◆ Task brief
What lines in the data below mention the string "title"? Copy them out.
****************
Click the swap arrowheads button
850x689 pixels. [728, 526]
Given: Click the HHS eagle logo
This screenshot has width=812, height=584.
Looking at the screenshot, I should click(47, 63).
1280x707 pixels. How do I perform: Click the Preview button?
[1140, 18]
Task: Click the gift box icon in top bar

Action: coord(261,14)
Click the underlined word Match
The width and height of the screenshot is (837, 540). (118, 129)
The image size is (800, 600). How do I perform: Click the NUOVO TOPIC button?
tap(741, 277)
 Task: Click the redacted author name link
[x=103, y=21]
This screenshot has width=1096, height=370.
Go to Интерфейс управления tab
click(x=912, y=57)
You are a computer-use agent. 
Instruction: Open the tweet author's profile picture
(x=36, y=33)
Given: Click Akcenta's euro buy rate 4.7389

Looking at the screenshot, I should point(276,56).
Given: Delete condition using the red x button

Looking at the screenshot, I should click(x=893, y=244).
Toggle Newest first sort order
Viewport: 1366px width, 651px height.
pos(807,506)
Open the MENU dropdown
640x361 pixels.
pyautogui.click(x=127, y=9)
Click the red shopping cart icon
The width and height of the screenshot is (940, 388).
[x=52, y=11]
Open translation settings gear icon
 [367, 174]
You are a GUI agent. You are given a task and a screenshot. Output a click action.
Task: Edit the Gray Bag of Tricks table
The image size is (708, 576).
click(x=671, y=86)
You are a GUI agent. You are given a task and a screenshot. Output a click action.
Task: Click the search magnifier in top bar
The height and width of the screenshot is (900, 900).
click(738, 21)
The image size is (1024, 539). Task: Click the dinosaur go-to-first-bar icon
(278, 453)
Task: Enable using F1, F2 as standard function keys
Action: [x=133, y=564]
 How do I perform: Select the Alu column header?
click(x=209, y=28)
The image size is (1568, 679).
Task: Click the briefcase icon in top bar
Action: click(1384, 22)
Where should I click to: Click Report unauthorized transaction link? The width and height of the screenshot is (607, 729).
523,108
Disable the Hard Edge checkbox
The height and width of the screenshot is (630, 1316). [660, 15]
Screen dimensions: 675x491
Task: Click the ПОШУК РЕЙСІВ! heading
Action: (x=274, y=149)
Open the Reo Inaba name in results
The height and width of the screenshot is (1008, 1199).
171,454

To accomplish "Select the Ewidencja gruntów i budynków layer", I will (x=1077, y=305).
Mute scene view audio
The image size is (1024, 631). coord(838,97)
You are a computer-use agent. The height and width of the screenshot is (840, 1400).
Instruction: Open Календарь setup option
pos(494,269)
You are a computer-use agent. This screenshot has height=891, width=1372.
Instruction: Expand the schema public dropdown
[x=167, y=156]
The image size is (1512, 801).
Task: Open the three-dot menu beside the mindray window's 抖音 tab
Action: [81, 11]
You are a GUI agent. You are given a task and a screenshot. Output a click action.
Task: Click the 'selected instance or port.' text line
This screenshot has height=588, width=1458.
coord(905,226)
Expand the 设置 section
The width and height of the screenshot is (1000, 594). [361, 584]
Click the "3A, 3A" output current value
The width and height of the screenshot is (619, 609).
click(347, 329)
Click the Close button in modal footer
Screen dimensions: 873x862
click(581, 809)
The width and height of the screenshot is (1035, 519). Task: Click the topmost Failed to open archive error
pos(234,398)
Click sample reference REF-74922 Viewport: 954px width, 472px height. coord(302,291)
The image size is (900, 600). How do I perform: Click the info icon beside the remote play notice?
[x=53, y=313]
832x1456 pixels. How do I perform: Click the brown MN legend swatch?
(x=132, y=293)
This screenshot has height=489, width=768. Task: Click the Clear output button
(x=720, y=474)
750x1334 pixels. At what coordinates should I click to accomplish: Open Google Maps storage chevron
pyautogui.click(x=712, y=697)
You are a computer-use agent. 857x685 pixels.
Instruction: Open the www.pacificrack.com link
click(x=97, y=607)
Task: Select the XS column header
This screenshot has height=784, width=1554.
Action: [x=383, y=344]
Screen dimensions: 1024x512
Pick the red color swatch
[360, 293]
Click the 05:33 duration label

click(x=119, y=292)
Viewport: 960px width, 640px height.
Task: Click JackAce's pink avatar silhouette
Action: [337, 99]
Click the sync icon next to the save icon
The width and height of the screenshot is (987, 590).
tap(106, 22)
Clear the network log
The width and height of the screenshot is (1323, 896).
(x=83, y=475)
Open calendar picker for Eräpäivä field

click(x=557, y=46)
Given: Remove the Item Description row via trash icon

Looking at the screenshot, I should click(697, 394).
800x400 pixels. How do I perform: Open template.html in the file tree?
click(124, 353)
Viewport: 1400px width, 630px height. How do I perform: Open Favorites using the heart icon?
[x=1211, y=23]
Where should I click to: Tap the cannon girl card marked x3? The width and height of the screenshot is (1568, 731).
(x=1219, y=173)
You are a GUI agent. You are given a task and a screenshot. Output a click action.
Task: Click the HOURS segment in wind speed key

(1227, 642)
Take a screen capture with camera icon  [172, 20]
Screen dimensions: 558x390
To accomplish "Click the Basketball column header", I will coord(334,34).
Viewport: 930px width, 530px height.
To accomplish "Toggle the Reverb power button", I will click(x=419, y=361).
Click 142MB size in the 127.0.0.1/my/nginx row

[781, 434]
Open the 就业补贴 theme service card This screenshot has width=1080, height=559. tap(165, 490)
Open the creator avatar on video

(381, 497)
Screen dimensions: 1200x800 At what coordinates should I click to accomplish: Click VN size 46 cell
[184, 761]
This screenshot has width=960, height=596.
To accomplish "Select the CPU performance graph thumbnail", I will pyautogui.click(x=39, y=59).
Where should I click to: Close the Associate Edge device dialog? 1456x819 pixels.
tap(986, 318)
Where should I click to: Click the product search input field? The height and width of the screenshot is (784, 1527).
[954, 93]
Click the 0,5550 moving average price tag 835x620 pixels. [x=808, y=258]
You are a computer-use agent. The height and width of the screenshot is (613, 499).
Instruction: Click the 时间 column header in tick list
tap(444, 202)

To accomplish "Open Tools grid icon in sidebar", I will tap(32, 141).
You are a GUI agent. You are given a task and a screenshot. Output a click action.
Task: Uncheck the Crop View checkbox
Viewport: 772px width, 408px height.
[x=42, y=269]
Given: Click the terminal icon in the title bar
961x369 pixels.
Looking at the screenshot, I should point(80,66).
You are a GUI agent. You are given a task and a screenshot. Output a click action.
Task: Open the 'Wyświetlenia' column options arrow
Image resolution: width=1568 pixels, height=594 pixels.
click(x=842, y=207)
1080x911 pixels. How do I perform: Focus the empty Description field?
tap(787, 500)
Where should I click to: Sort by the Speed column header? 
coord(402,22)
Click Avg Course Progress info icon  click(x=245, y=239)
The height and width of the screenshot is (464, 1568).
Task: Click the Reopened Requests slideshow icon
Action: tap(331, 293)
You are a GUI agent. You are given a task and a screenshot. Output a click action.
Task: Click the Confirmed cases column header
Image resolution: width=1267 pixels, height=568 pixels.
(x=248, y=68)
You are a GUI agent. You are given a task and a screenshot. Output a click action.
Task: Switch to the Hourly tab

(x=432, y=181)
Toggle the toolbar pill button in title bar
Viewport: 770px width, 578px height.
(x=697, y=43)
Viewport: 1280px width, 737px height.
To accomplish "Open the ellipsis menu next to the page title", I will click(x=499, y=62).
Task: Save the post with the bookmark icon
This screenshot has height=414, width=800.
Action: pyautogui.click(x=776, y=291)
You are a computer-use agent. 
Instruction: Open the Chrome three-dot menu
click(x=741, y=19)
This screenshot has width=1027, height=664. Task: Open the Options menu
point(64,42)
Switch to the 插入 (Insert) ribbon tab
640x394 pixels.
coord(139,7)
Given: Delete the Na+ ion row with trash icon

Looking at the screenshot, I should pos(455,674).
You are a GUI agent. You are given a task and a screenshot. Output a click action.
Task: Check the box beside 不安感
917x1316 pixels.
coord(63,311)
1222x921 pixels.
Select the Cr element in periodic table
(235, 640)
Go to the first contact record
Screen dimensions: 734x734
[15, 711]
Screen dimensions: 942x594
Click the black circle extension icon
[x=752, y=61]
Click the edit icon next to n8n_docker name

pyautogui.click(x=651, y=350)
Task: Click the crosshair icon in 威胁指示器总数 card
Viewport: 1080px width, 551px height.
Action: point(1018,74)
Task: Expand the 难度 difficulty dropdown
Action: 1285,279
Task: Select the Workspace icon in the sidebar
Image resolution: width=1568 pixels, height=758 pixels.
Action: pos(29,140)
****************
◆ Answer to the problem
Given: Click the terminal icon in the title bar
Toggle the toolbar pill button in title bar
To accomplish "Open the ellipsis menu next to the page title", I will click(x=499, y=62).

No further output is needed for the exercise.